Newsagencies in NSW have been complaining loudly about the forthcoming privatization of NSW Lotteries because of the impact on their revenue streams and the value of their businesses.

So they’ve decided to put in a bid themselves.

On Friday the Newsagents’ Association of NSW and ACT Ltd has a meeting with Treasurer Eric Roozendaal, former general secretary of the NSW Labor Party, who is leading the privatization push.

Under the bank-backed newsagents’ proposal, the government would retain a majority 51% shareholding and the association the other 49%.

With a section of the Labor Caucus, the unions and the party-at-large up in arms over the sell-off of the lotteries, Parklea prison and other state-owned assets, Roozendaal may see electoral merit in a partial sale.

On the other hand, as a rabid privateer he is more likely to go with one of the players from the Big End of Town.

The front-runner to win the lotteries jackpot is the Victorian Tattersalls group which has already taken over Queensland’s Golden Casket.

Tattersalls has an inside run because it has strategically placed urgers in and around the NSW Government who are doing their best to dismiss the rival bidders — Tabcorp, which owns Sydney’s Star City Casino at Pyrmont, and G-Tech, a subsidiary of the world’s biggest lottery firm, Lottomatica.

For newsagents, the outcome of the auction is critical.
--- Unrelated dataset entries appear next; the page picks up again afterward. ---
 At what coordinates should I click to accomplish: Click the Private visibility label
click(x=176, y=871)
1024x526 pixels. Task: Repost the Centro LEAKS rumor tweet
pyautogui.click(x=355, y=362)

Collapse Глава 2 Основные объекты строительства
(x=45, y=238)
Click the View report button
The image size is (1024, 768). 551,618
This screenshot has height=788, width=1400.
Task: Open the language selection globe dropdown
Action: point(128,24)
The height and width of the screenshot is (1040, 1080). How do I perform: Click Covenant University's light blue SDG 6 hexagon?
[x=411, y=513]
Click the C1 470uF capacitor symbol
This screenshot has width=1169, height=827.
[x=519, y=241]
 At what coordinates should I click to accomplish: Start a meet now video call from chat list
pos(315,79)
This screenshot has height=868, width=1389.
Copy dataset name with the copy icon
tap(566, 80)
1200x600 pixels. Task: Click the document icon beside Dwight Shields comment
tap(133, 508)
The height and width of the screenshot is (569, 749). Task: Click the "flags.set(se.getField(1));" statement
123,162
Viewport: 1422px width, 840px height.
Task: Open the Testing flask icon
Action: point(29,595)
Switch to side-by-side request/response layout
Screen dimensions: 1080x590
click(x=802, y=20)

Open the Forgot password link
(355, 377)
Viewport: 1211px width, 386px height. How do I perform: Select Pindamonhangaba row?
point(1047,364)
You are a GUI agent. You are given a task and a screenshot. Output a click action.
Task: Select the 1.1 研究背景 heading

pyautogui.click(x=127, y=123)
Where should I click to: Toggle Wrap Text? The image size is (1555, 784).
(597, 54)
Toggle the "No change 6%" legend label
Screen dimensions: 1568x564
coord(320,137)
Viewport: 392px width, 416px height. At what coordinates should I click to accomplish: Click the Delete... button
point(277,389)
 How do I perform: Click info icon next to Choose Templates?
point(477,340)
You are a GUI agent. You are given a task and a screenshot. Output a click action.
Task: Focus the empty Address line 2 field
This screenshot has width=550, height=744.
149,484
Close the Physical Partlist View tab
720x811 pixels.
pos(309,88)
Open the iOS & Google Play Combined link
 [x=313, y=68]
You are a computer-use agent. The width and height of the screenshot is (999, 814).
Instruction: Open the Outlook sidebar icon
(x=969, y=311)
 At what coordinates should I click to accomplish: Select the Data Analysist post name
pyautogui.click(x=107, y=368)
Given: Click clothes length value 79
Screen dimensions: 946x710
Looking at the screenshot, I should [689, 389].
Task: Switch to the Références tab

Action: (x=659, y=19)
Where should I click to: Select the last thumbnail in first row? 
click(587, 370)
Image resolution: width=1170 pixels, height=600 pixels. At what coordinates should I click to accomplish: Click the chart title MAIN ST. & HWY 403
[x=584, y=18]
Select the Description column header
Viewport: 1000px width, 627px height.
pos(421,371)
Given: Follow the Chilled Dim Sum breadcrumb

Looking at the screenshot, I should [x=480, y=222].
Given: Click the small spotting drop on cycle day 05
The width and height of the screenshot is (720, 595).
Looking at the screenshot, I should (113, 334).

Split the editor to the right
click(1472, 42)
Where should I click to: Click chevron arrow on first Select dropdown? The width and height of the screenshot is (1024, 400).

Lottery ticket sales are a nice little earner at their 1200 online outlets and they also bring customers into newsagencies acting as a drawcard for selling other items off the shelves.

NSW newsagents argue there is no guarantee that they will continue to have exclusive retail rights if one of the big private operators buys the lotteries licence and there is a genuine fear that the percentage they receive from Lotto and Scratchies sales will eventually be reduced.

The big gaming enterprises are also seeking support from Roozendaal for an agreement to allow the sale of lottery products to be broadened to include registered clubs, supermarkets and service stations.

The club industry, one of the major donors to the NSW ALP, already sells Lotto and Scratchie products at the giant Twin Towns RSL Club at Tweed Heads and the neighbouring Banora Point RSL Club, both owned by the heavy-hitting Twin Towns empire.

Under Roozendaal’s timetable, the sale of the 30-year exclusive licence will be completed by the end of the year and the sale price will be reflected in the 2010-11 budget i.e. election year.

The government is hoping to raise more than half a billion dollars for the lottery concession which, ironically, was started by Premier Jack Lang at the start of the Great Depression in 1931 to fund public hospitals.

When the government first investigated the sale of NSW Lotteries a few years ago the market price was more than $900 million, but the worldwide credit and lending crisis, and its impact on the tinhorn Australian economy, has put paid to that sort of return. The new owner is purchasing a gold-plated bargain.